How Anita and Peter Wenger close their pension gap.
Anita and Peter Wenger are in their mid-50s. They're married with two grown-up children. Both of them work and they have a joint net income of CHF 120,000. Their current outgoings amount to CHF 110,000 a year.
They were able to save while they were young. Then they had their two children very close together. They bought a house, which they financed in part using funds from their restricted Pillar 3a pension plan. For many years, they found it impossible to save any money.
Currently, they have CHF 60,000 in their accounts and in a securities custody account. Their two Pillar 3a accounts and their holdings in an investment fund are worth CHF 100,000 in total.
Anita and Peter Wenger's savings
|Assets in savings account and a securities custody account||CHF 60,000|
|Pillar 3a retirement savings||CHF 100,000|
|Total current retirement capital||CHF 160,000|
The Wengers are looking forward to their approaching retirement. But they are wondering if they'll be able to maintain their present standard of living after they stop working. They make an appointment to discuss this with their client advisor.
The couple can expect a pension of CHF 40,000 a year from the AHV. According to their pension fund statements, they can anticipate pensions totaling CHF 45,000 a year. In addition, they earn CHF 1,000 annually by renting out a parking spot.
After they retire, the Wengers expect their outgoings to be reduced to CHF 100,000. Together with their client advisor, they compare their present financial situation with what it will be after they retire.
Annual income shortfall after retirement
The Wengers discover that their income after retirement will fall short of their outgoings by CHF 14,000. Experience has shown that the capital required to close a gap is around 20 times the annual income shortfall, in this case: CHF 280,000. Against this, their personal retirement capital is now CHF 160,000, plus the 10 x CHF 10,000 that the Wengers will save in the years remaining until their retirement. This means they need to raise CHF 20,000 in capital in addition to the CHF 260,000.

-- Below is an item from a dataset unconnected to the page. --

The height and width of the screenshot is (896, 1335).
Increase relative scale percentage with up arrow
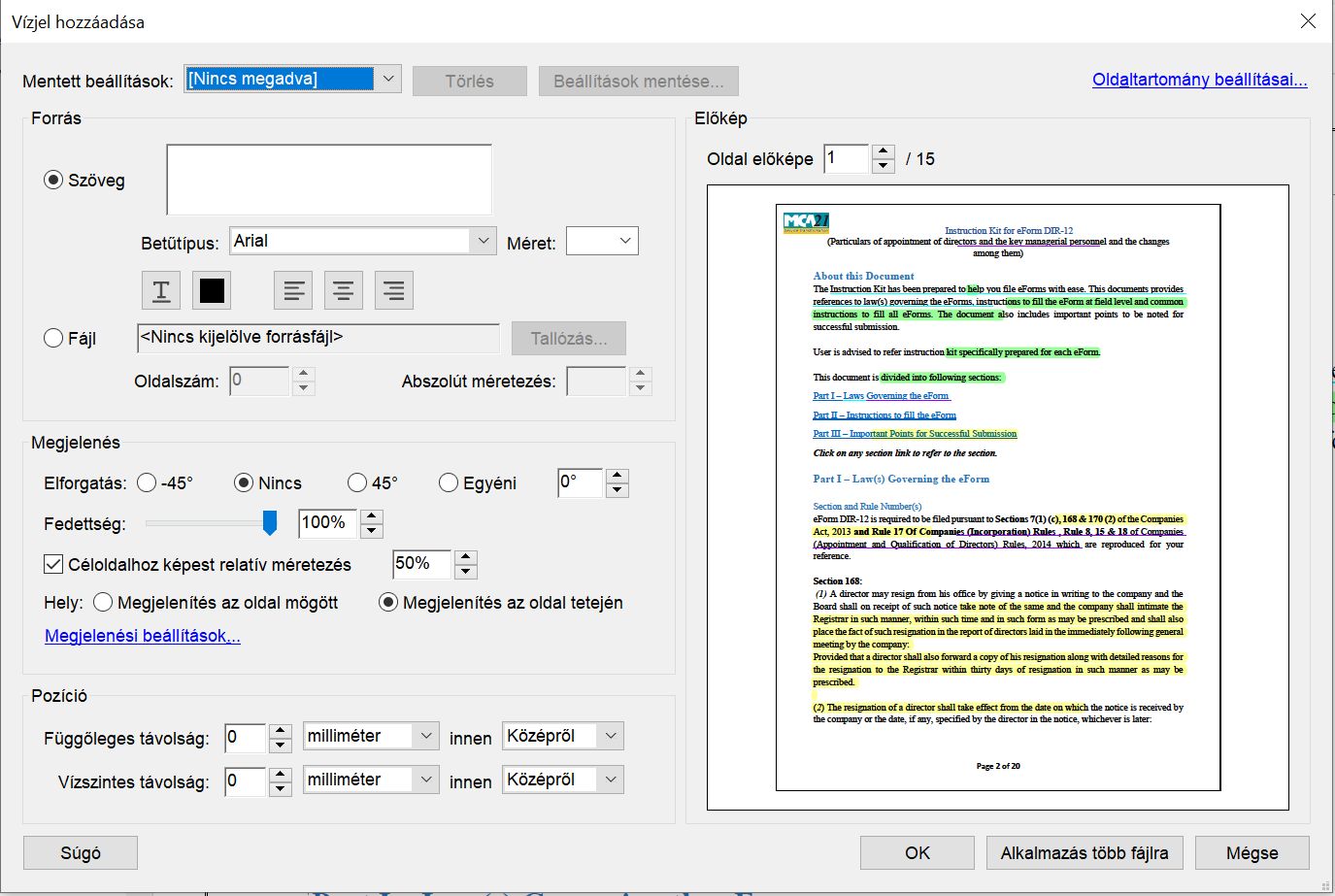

|Capital required to cover the income shortfall|
|Calculation of capital required, CHF 14,000 x 20||CHF 280,000|
|Projected capital from investments and Pillar 3a||CHF 260,000|
|Additional capital to be saved prior to retirement||CHF 20,000|
The Wengers are glad they've identified their future income shortfall this early. Thanks to discussing the issue in good time, they now have ten years in which to save the CHF 20,000 they need before their retirement. They're sure they'll be able to save the extra CHF 2,000 a year, and they're happy that this small effort is all it will take for them to enjoy the third stage of their lives without worry.
After careful consideration, they decide to go for the advantages of a UBS Fisca account and spread the missing CHF 2,000 a year over their Pillar 3a accounts.